SuaraJabar.id - Rektor Universitas Pakuan Bogor, Bibin Rubini, mengaku prihatin atas tindakan pemukulan polisi kepada mahasiswanya saat mengawal aksi demo di depan Terminal Baranangsiang, Kota Bogor, Jawa Barat, pada Jumat 20 September 2019.
"Kami sedih dan prihatin terjadinya pemukulan itu, bagaimana pun juga kan mahasiswa perlu diayomi dan dilindungi ya, seperti juga semboyan polisi," kata Bibin, saat dihubungi Suara.com, Senin (23/9/2019).
Menurut Bibin, tindakan kepolisian itu tidak seharusnya dilakukan. Ia menyebut cara membubarkan mahasiswa tersebut justru menimbulkan korban luka-luka.

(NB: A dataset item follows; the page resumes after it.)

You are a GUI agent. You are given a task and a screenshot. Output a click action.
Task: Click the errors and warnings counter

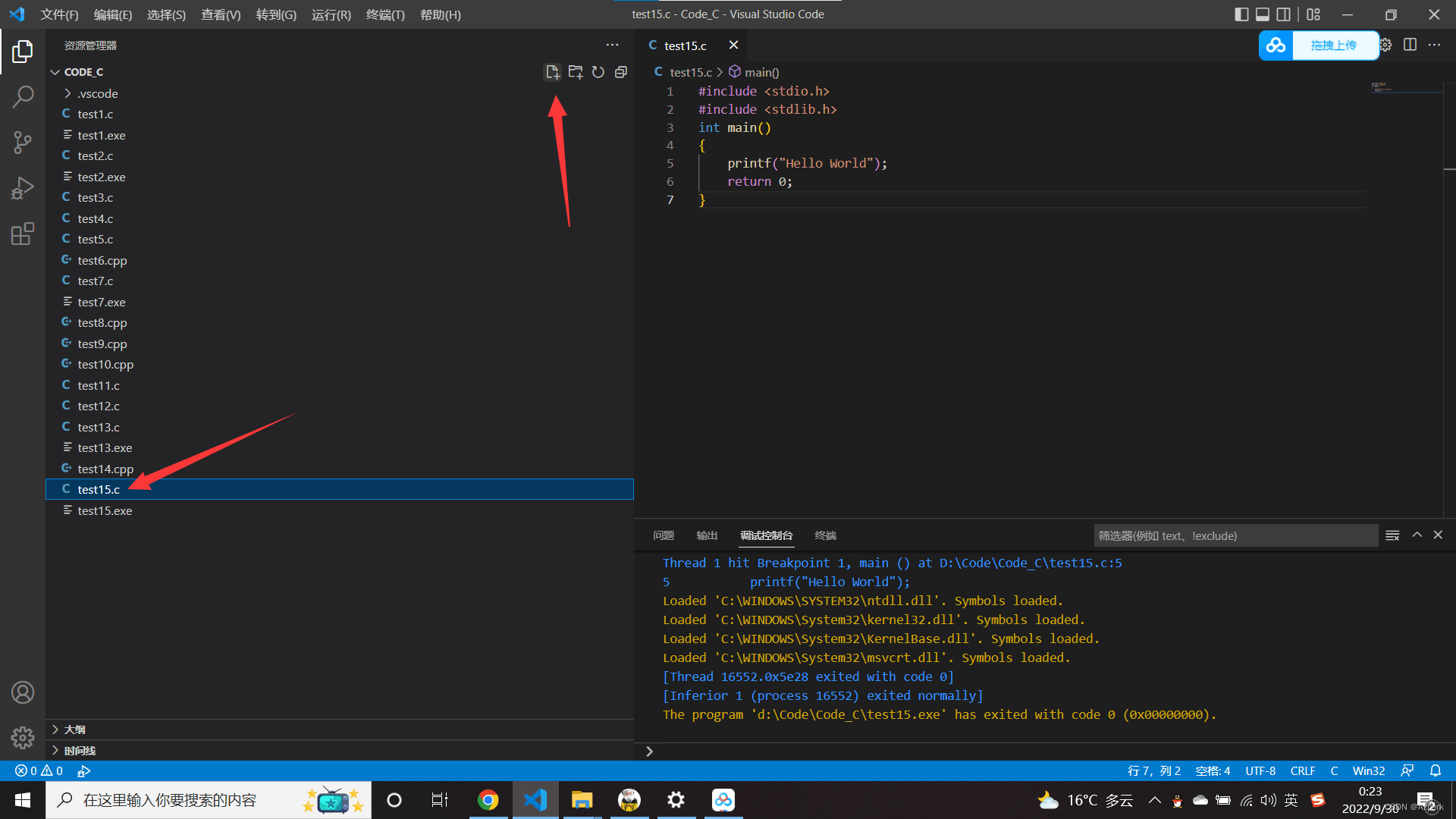(37, 770)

"Ada korban mahasiswa yang terluka. Kan mestinya bisa diarahkan karena kekuatan mahasiswa tidak banyak. Tindakan untuk membubarkan ok, tapi untuk pemukulan not oke. Apakah negara kita seperti begitu main pukul? Main pentugan?," kata Bibin.
Baca Juga:Tendang Gerbang Gedung DPR, Mahasiswa Lempar Botol ke Wartawan dan Polisi
Lebih lanjut, ia menyebut pihaknya akan segera melakukan pertemuan dengan para mahasiswa yang ikut dalam aksi tersebut dan menggelar rapat koordinasi dengan para dekan fakultas di Unpak.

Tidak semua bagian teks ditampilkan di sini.